Activity: Rewrite everything from the line containing "In order to click on main-nav: Getting" down to the line containing "page-title: Sample Size Calculator is", replacing "screenshot" with "screen capture" and leaving everything else unchanged. Give only those lines.

===== Given data

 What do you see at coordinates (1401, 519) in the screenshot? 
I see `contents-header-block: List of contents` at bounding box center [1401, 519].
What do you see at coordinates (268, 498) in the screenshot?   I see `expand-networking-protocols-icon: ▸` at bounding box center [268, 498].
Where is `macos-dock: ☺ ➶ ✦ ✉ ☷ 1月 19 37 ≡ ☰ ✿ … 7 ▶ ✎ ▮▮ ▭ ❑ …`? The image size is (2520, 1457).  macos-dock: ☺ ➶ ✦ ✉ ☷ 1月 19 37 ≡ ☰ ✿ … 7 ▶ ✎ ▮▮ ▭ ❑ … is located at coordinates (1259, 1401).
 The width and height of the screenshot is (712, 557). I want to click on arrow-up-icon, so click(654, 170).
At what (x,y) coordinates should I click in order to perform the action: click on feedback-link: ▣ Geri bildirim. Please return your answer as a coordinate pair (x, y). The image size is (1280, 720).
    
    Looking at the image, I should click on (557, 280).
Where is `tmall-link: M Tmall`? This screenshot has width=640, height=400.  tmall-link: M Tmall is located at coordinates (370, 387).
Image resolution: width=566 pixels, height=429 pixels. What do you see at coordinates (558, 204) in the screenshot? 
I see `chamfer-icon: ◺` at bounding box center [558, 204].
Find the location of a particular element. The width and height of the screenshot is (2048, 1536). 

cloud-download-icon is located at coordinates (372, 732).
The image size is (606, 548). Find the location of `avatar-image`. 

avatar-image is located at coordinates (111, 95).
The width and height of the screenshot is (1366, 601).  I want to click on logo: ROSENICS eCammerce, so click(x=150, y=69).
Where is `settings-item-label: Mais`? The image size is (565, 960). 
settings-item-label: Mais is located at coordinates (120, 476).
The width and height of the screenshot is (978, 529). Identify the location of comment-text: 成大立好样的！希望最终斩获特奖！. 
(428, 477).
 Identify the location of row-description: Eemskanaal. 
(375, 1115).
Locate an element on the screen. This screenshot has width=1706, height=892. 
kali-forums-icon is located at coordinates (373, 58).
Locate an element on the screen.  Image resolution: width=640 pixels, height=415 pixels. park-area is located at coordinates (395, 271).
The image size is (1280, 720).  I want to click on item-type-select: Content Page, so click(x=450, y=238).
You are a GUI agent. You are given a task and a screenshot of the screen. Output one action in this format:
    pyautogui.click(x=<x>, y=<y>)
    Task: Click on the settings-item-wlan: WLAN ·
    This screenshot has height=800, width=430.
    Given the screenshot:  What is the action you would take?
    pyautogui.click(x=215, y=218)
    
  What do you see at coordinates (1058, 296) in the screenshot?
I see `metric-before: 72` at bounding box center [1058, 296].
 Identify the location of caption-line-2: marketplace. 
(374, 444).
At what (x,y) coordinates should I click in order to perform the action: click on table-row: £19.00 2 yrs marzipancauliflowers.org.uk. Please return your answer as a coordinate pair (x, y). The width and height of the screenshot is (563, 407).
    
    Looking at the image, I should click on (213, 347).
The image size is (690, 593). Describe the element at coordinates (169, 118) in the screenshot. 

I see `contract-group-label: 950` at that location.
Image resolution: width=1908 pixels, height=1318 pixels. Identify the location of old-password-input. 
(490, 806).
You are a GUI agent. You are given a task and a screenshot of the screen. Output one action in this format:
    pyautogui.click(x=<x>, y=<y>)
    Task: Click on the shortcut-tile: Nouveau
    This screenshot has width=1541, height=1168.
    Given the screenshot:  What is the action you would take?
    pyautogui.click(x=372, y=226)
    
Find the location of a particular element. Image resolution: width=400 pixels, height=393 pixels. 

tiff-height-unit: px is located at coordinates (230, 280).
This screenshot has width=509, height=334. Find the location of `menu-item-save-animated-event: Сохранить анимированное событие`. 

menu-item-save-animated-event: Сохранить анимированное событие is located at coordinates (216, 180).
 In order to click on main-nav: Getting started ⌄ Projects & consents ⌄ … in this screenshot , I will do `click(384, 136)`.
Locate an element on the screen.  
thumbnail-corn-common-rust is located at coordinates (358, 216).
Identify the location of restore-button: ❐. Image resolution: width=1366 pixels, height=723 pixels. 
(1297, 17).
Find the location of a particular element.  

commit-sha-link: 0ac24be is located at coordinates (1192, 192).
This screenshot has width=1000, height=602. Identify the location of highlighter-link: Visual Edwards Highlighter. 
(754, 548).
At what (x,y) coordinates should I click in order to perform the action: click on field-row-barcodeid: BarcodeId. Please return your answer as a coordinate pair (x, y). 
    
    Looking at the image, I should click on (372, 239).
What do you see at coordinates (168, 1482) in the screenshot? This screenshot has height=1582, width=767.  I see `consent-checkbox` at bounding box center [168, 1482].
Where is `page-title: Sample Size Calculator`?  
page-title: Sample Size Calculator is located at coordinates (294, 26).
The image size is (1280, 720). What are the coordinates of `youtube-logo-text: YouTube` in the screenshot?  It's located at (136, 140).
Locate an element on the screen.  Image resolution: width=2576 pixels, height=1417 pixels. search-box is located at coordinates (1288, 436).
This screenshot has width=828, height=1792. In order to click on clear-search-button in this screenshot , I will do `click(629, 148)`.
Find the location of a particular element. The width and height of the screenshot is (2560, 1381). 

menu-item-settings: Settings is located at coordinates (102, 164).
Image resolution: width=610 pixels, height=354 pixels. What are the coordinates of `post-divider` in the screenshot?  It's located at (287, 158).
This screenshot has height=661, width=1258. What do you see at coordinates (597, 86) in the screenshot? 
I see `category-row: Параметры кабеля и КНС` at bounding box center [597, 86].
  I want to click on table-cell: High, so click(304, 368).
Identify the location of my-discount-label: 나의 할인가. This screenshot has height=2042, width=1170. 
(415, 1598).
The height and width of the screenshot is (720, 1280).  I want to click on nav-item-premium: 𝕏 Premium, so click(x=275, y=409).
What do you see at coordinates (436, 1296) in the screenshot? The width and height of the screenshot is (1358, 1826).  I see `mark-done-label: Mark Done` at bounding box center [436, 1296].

==========

Written reply:
 In order to click on main-nav: Getting started ⌄ Projects & consents ⌄ … in this screen capture , I will do `click(384, 136)`.
Locate an element on the screen.  
thumbnail-corn-common-rust is located at coordinates (358, 216).
Identify the location of restore-button: ❐. Image resolution: width=1366 pixels, height=723 pixels. 
(1297, 17).
Find the location of a particular element.  

commit-sha-link: 0ac24be is located at coordinates (1192, 192).
This screen capture has width=1000, height=602. Identify the location of highlighter-link: Visual Edwards Highlighter. 
(754, 548).
At what (x,y) coordinates should I click in order to perform the action: click on field-row-barcodeid: BarcodeId. Please return your answer as a coordinate pair (x, y). 
    
    Looking at the image, I should click on (372, 239).
What do you see at coordinates (168, 1482) in the screen capture? This screen capture has height=1582, width=767.  I see `consent-checkbox` at bounding box center [168, 1482].
Where is `page-title: Sample Size Calculator`?  
page-title: Sample Size Calculator is located at coordinates (294, 26).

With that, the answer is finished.